■ **ASSIGNMENT**
Set each line of the material below down word for word, from the first through the line that holds "Task: Click the Reset Crop button", but not the pictures.

■ **RECORDS FOR THE EXERCISE**

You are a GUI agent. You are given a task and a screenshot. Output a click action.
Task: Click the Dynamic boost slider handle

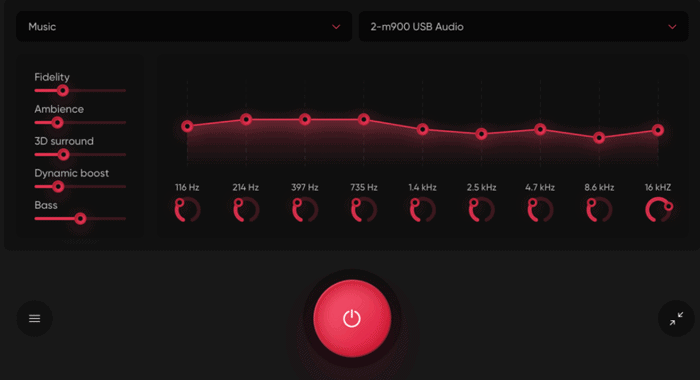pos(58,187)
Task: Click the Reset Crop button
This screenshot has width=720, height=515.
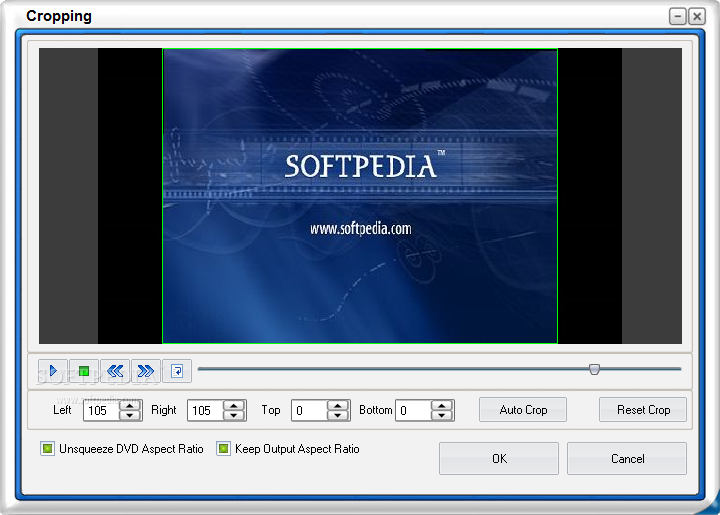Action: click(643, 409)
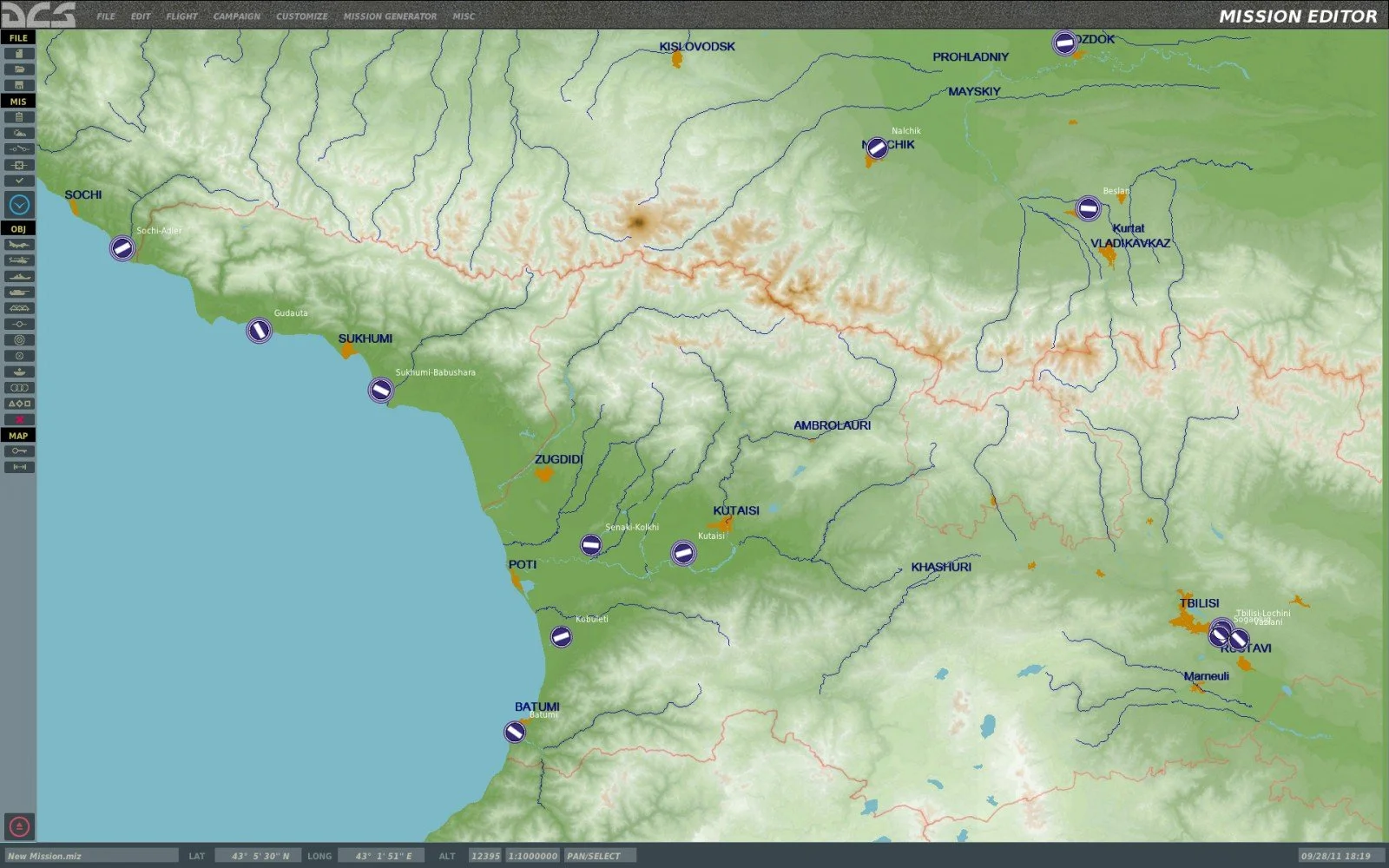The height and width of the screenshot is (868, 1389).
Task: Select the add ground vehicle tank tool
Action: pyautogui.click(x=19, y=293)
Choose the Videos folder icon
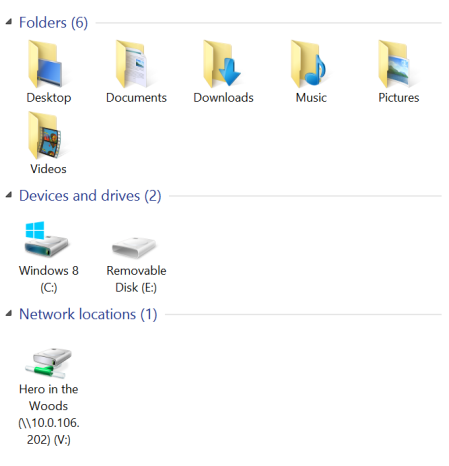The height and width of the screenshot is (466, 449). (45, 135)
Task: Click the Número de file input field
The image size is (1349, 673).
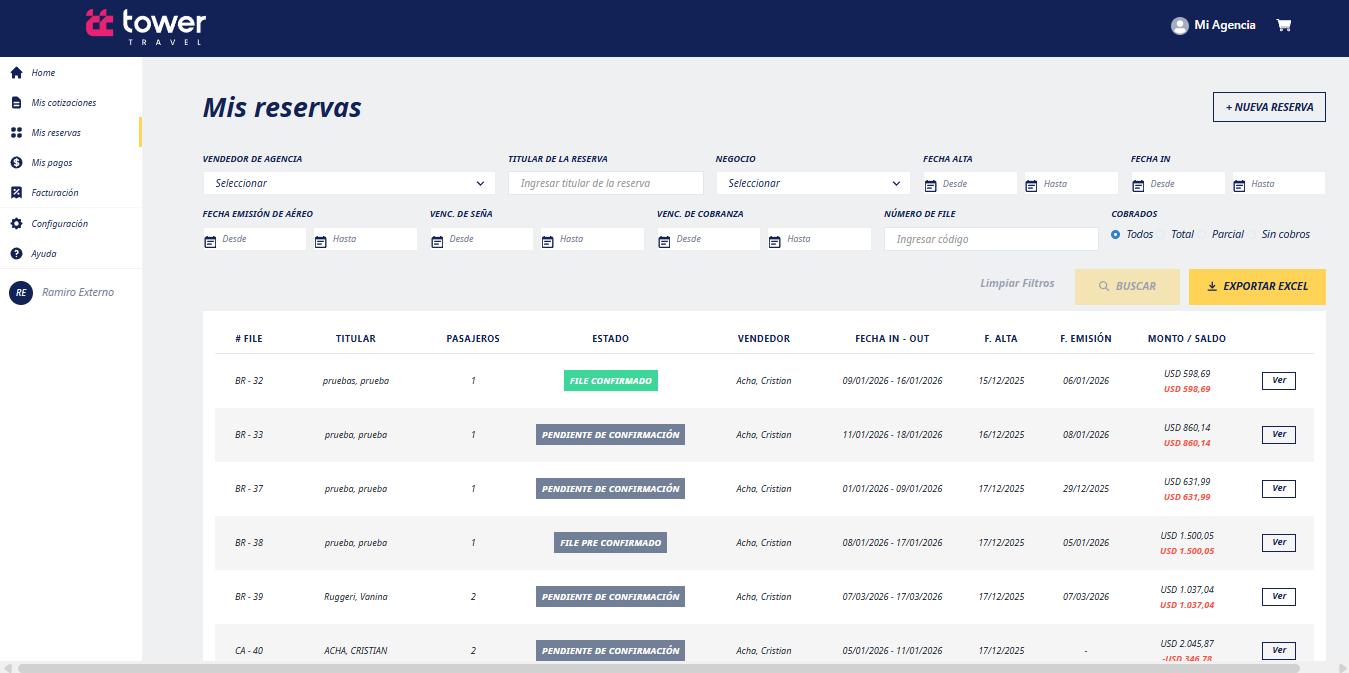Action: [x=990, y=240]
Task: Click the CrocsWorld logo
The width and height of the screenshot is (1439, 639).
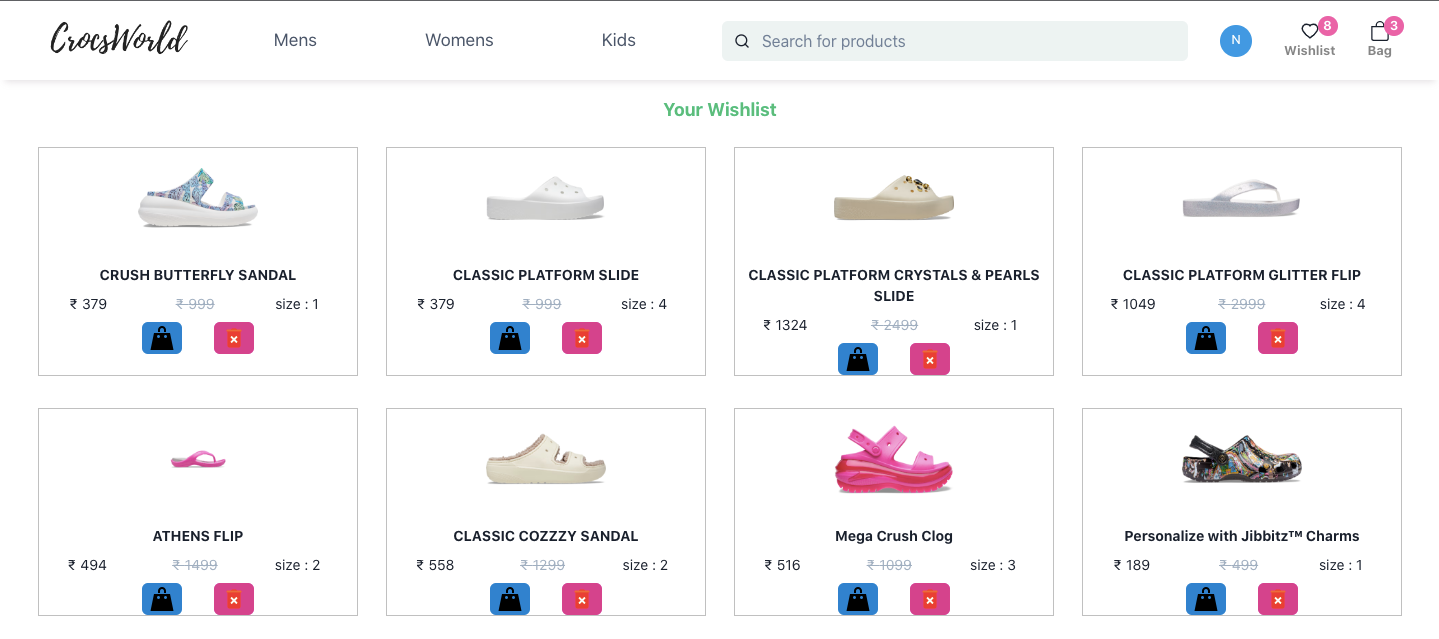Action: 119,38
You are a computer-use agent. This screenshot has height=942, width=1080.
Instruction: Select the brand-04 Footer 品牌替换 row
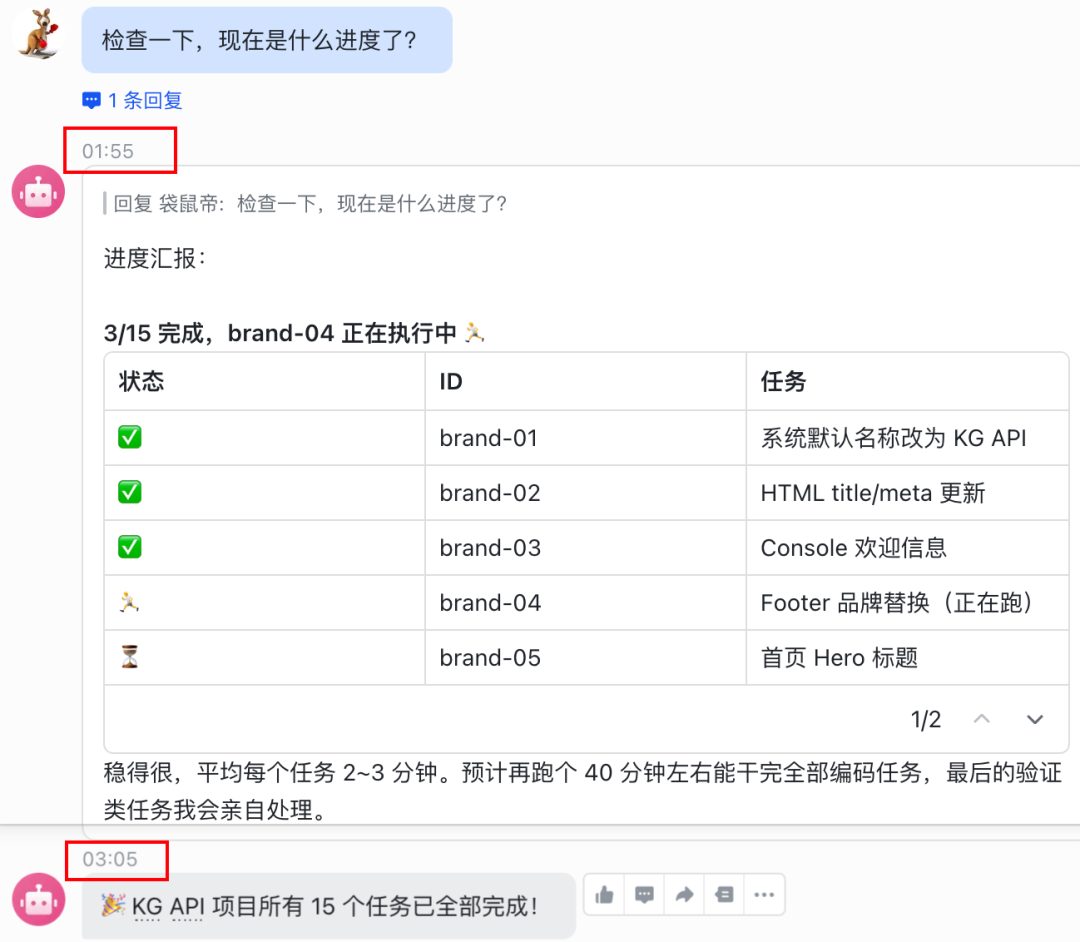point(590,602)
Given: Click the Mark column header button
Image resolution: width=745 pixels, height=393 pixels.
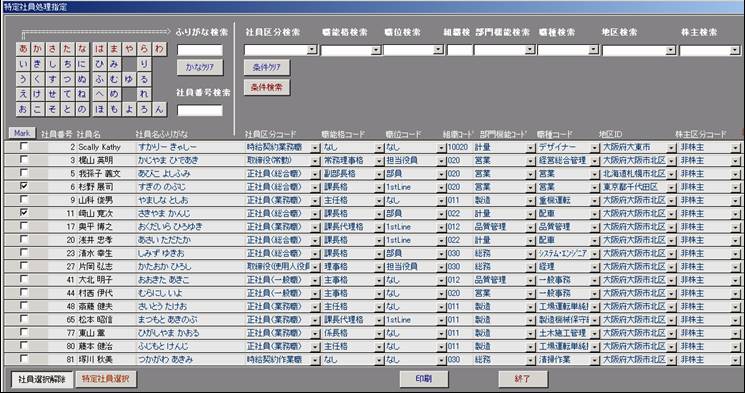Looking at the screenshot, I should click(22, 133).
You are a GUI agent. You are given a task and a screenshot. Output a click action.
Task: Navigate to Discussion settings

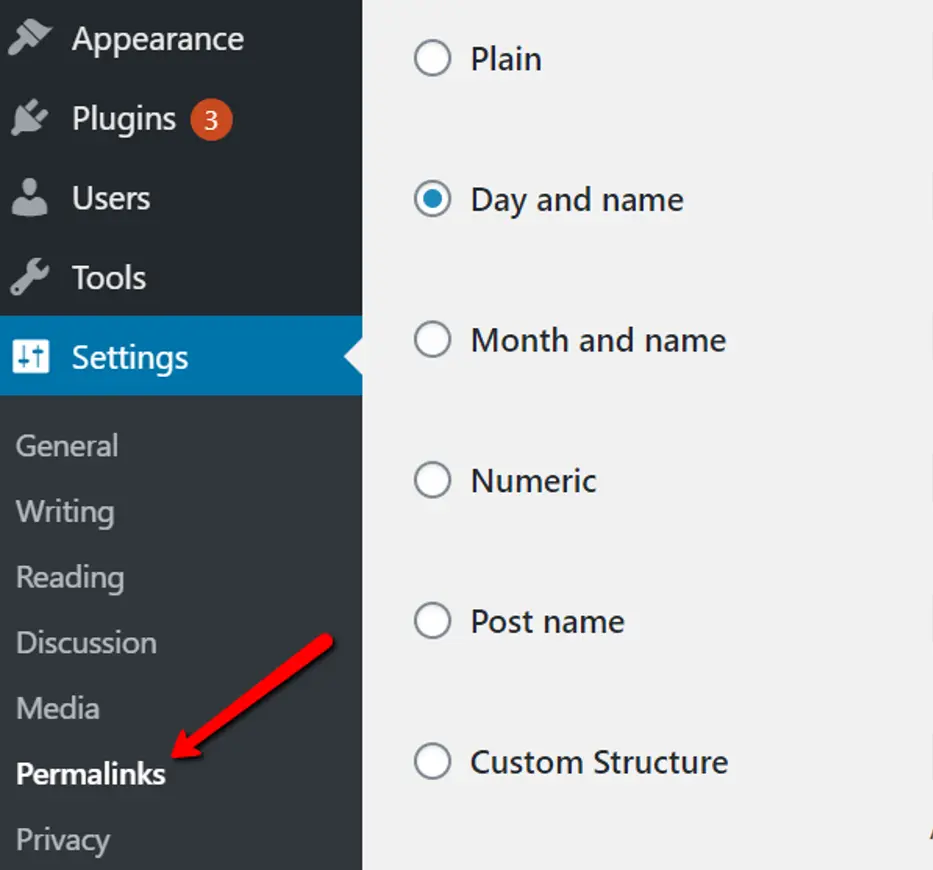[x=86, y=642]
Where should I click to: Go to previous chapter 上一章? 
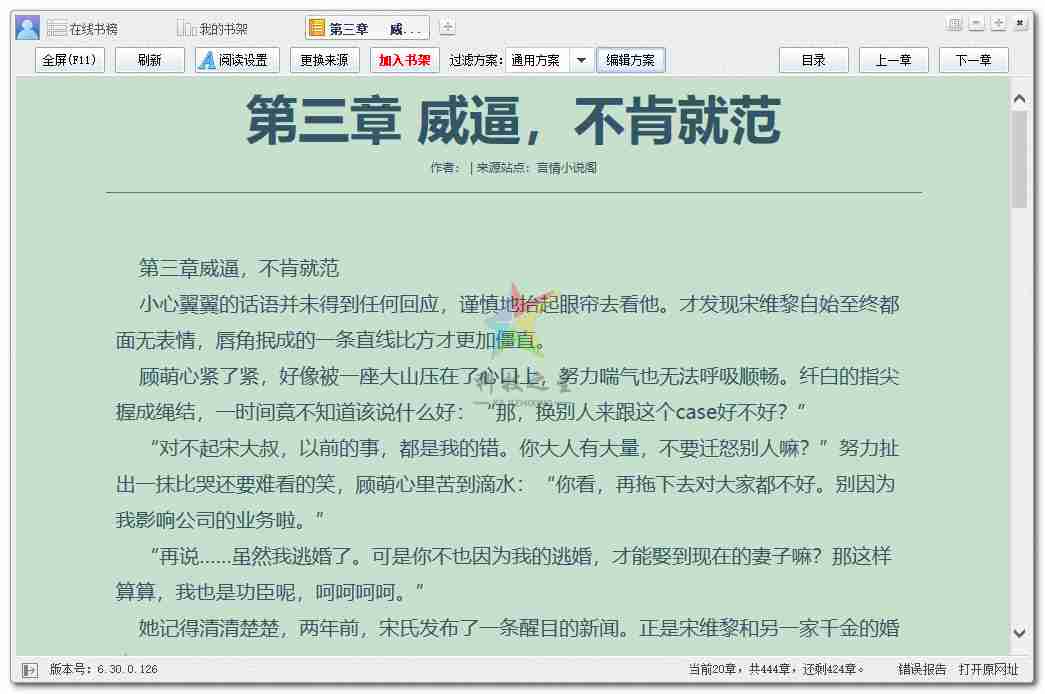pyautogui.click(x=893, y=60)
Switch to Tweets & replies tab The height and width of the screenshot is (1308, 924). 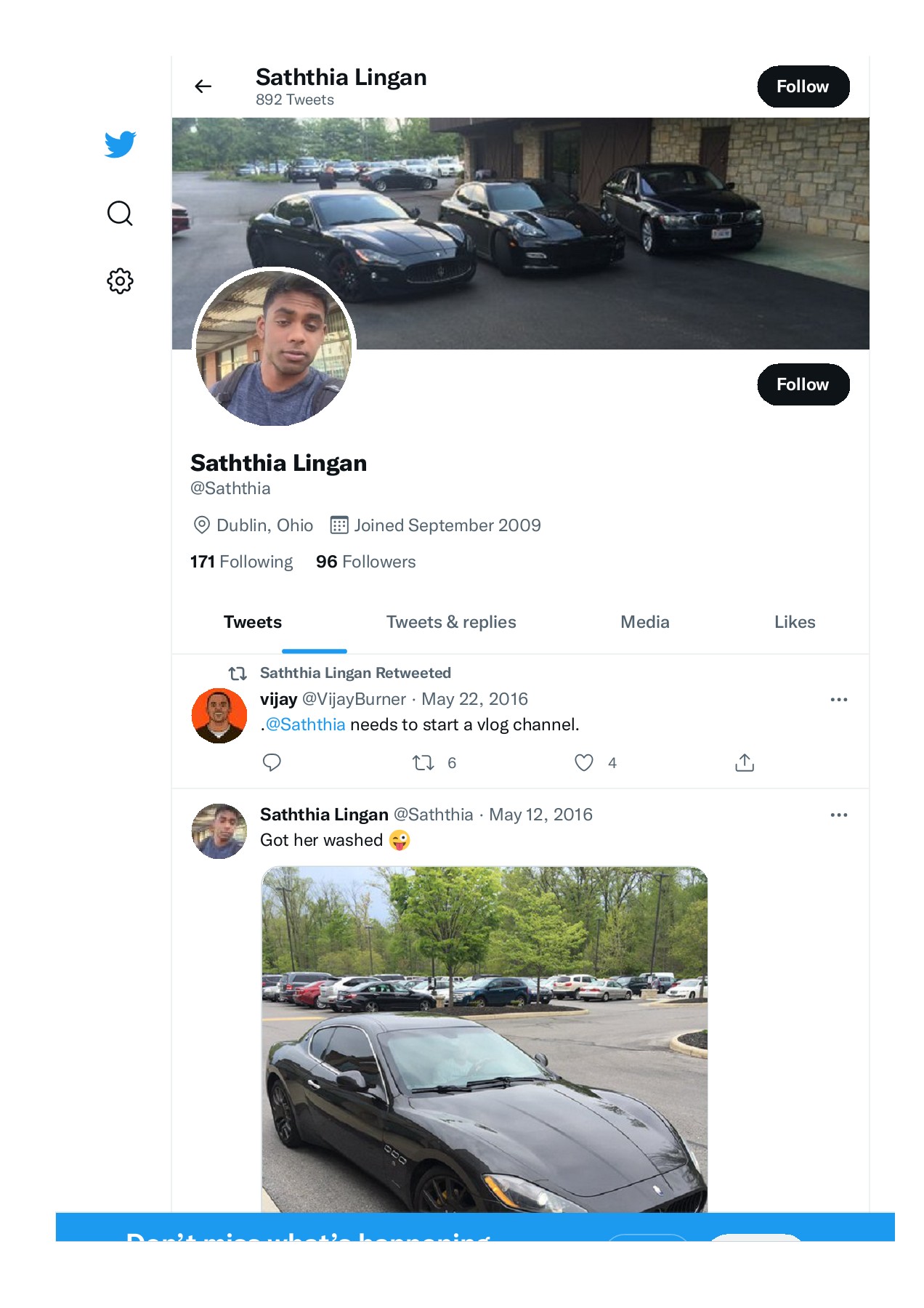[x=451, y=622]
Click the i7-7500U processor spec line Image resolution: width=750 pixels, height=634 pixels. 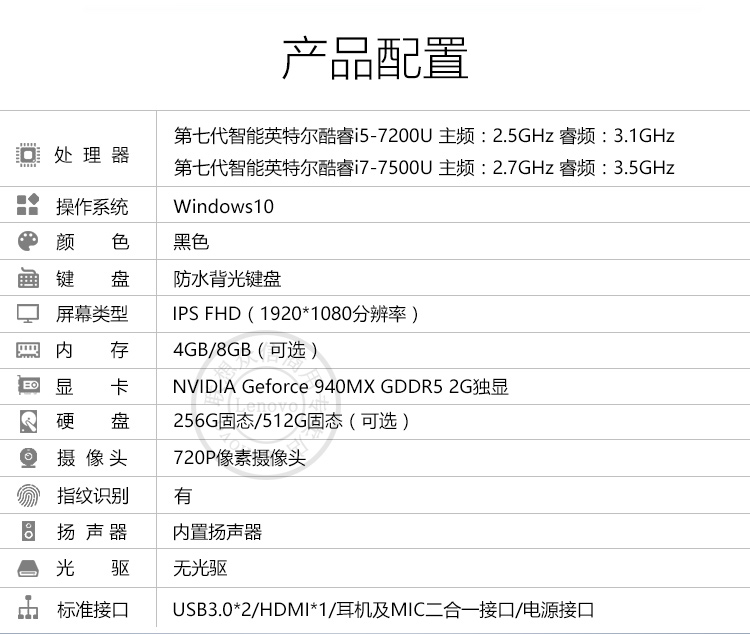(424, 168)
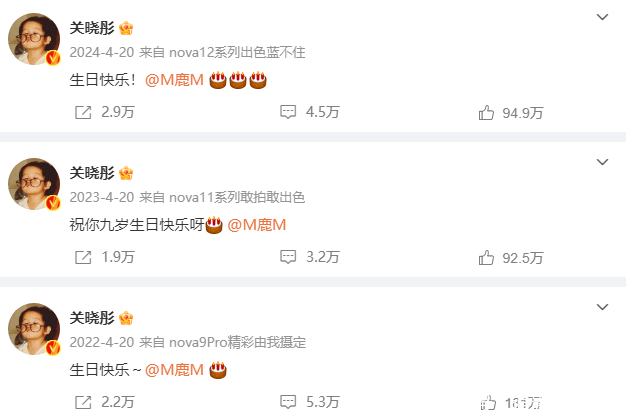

■ **ANSWER SPACE**
You are a GUI agent. You are given a task and a screenshot. Output a click action.
Task: Click the Dynamic boost slider handle

pos(58,187)
Task: Click the Reset Crop button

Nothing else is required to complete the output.